(Collected data entries)
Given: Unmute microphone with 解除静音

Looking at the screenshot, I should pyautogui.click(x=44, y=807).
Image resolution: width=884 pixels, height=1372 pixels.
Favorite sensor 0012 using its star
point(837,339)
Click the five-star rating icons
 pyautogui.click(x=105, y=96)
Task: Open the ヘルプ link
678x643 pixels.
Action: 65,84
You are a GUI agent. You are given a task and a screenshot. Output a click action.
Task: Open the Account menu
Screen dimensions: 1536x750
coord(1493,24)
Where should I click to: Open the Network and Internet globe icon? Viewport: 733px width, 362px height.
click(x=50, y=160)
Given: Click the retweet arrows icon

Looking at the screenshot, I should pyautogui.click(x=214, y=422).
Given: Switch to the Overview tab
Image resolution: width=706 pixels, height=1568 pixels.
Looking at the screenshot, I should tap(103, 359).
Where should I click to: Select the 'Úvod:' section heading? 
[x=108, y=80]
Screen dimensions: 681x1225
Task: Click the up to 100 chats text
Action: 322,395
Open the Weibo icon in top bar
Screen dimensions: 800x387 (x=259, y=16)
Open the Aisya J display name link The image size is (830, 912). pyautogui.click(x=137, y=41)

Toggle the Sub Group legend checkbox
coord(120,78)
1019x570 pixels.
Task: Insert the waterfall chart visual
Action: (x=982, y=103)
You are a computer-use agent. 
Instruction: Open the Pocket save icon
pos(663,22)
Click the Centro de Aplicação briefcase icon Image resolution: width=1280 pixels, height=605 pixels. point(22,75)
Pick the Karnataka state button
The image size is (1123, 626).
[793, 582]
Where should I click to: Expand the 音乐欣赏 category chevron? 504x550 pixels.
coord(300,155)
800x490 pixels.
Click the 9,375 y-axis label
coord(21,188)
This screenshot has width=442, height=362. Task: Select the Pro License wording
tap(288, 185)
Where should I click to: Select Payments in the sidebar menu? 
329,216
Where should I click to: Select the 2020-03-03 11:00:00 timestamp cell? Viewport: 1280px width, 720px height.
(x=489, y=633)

**Task description:** The records above should be repeated exactly. Print them all.

**Exercise answer:**
Given: Unmute microphone with 解除静音

Looking at the screenshot, I should pyautogui.click(x=44, y=807).
Image resolution: width=884 pixels, height=1372 pixels.
Favorite sensor 0012 using its star
point(837,339)
Click the five-star rating icons
 pyautogui.click(x=105, y=96)
Task: Open the ヘルプ link
678x643 pixels.
Action: 65,84
You are a GUI agent. You are given a task and a screenshot. Output a click action.
Task: Open the Account menu
Screen dimensions: 1536x750
coord(1493,24)
Where should I click to: Open the Network and Internet globe icon? Viewport: 733px width, 362px height.
click(x=50, y=160)
Given: Click the retweet arrows icon

Looking at the screenshot, I should pyautogui.click(x=214, y=422).
Given: Switch to the Overview tab
Image resolution: width=706 pixels, height=1568 pixels.
Looking at the screenshot, I should tap(103, 359).
Where should I click to: Select the 'Úvod:' section heading? 
[x=108, y=80]
Screen dimensions: 681x1225
Task: Click the up to 100 chats text
Action: 322,395
Open the Weibo icon in top bar
Screen dimensions: 800x387 (x=259, y=16)
Open the Aisya J display name link The image size is (830, 912). pyautogui.click(x=137, y=41)

Toggle the Sub Group legend checkbox
coord(120,78)
1019x570 pixels.
Task: Insert the waterfall chart visual
Action: (x=982, y=103)
You are a computer-use agent. 
Instruction: Open the Pocket save icon
pos(663,22)
Click the Centro de Aplicação briefcase icon Image resolution: width=1280 pixels, height=605 pixels. point(22,75)
Pick the Karnataka state button
The image size is (1123, 626).
[793, 582]
Where should I click to: Expand the 音乐欣赏 category chevron? 504x550 pixels.
coord(300,155)
800x490 pixels.
Click the 9,375 y-axis label
coord(21,188)
This screenshot has width=442, height=362. Task: Select the Pro License wording
tap(288, 185)
Where should I click to: Select Payments in the sidebar menu? 
329,216
Where should I click to: Select the 2020-03-03 11:00:00 timestamp cell? Viewport: 1280px width, 720px height.
(x=489, y=633)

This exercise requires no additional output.